In the 70s Mezcal was mostly unknown to consumers outside the local market and at that time more than 1,200 Mezcal companies were registered, of which only a few managed to sell their own products. When the boom began a couple of years ago, the big spirit companies became interested in Mezcal production, and, in the meantime, more than 70% of the Mezcal market is owned by the 10 largest companies. In my opinion that development happened much too fast. Although Mezcal has become THE on-trend liquor worldwide, there are still too many unanswered questions. The Denominación de origen label (registered geographical denomination of origin) denotes an area larger than France with several different geographical regions and is only a political construct which does nothing to promote the interests of local producers, and the regulations are very industry-friendly and lack clarity. The Consejo Regulador de Mezcal, a committee responsible for implementing the regulations, cannot make decisions due to conflicts of interests.

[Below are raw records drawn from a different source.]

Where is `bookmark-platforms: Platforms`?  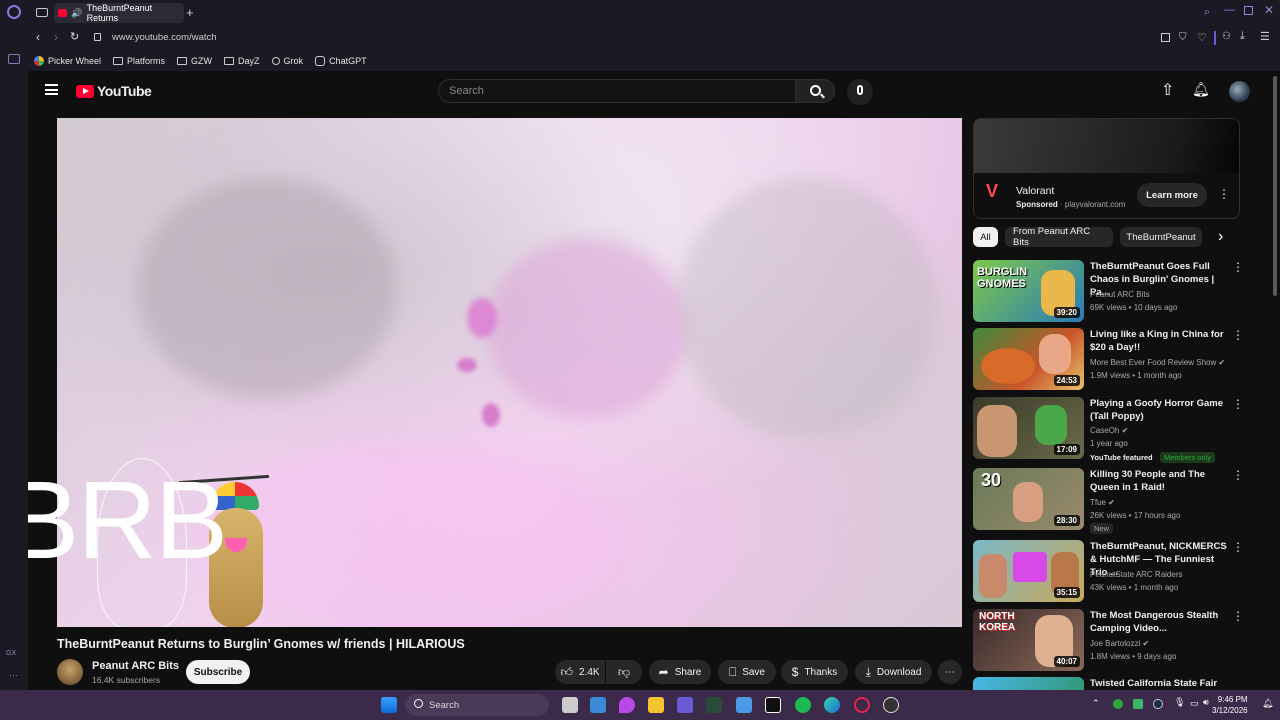
bookmark-platforms: Platforms is located at coordinates (139, 61).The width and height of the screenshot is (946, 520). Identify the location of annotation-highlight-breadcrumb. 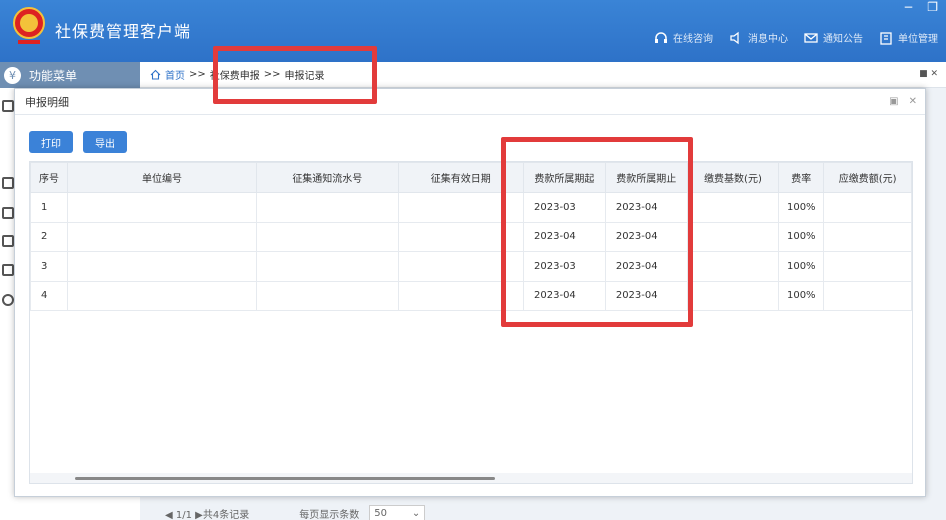
(295, 75).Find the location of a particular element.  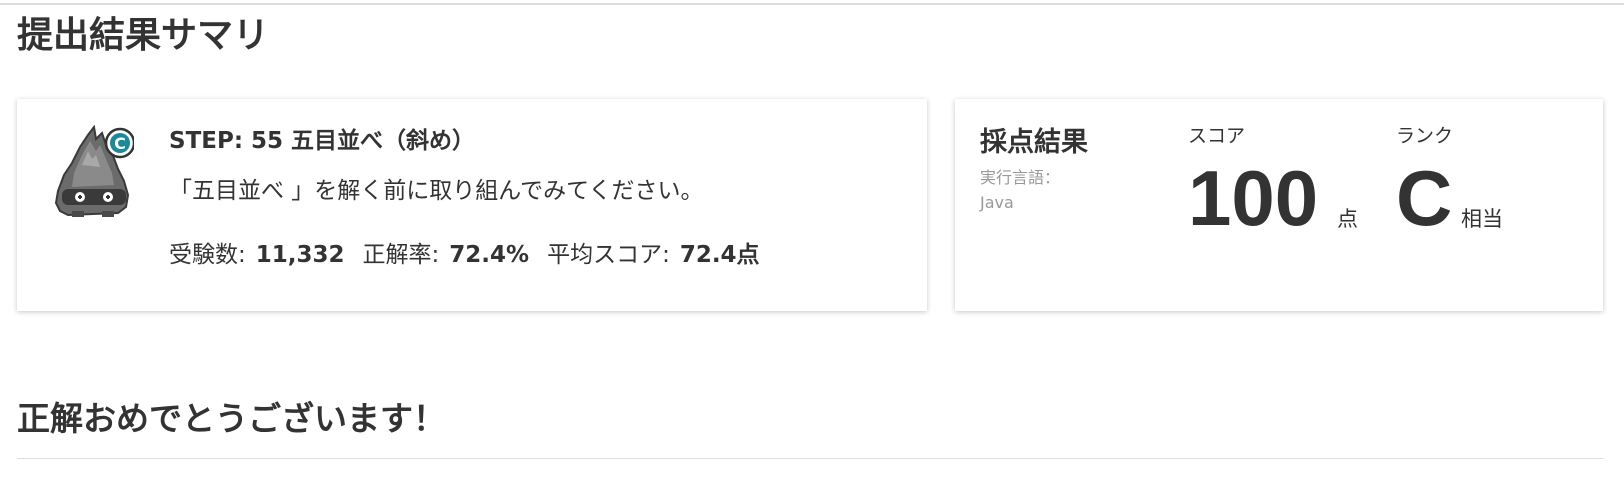

score-label: スコア is located at coordinates (1217, 136).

I fear that other countries will enter the conflict, threatening Mexican producers, and, added to this, the United States is the biggest market for Mezcal, even bigger than Mexico. The agave plant also grows there and they already have production sites, which makes the Mexican market even more vulnerable. There are however several possible steps that might strengthen Mexican producers: Scientific institutions are conducting research, which might also improve the political situation. Industry and research institutions are also working together on the implementation of local regulations, for example, in the fields of sustainable cultivation and waste disposal. I really hope that this unique liquor finds its niche in the global market and highly recommend you try it!
Jan Hendrik Giersiepen was awarded the enologist’s newcomer award 2018 for his thesis, entitled, “The spirit of Agave: Mezcal” in the field of beverage technology, supervised by Professor Helmut Dietrich.